### What to produce
Starting with the line that contains "Image resolution: width=900" and going on through the line that contains "point(676,106)", write those lines of the records out again, requests included, and scale each coordinate in the answers by 1.9, rounding to whole numbers with halves rounded up. Give only those lines.

### Working data

* * * * *

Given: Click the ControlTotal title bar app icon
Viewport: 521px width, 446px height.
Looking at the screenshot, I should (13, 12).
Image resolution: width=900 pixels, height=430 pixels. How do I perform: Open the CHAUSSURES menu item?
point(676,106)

* * * * *

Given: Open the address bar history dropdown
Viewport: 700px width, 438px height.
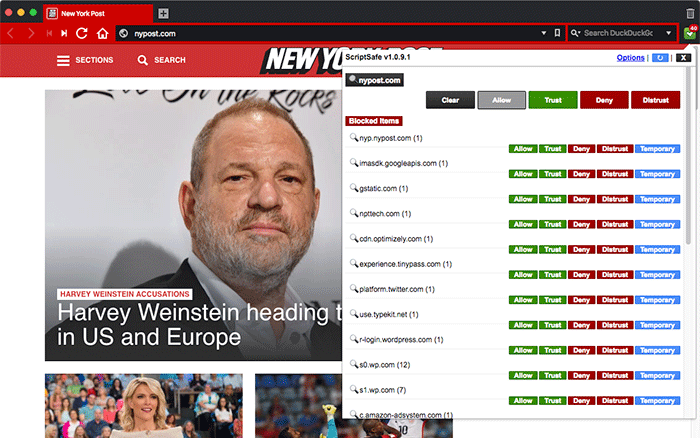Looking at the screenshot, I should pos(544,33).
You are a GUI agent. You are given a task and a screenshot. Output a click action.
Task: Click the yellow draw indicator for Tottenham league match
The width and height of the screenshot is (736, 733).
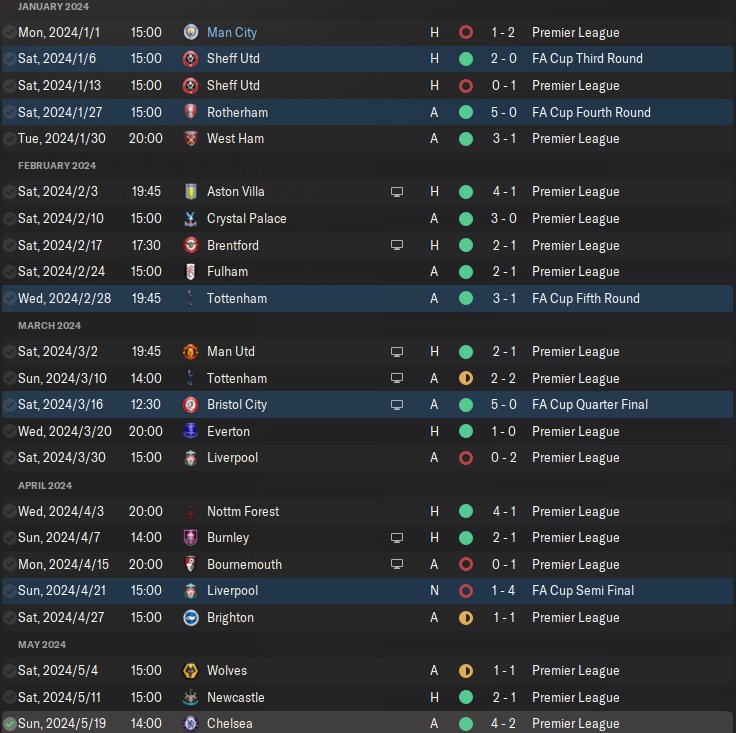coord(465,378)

* * * * *

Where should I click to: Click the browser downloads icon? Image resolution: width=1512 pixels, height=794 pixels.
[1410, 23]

* * * * *

### Answer
Image resolution: width=900 pixels, height=430 pixels. How do I perform: Open the CHAUSSURES menu item?
point(1284,201)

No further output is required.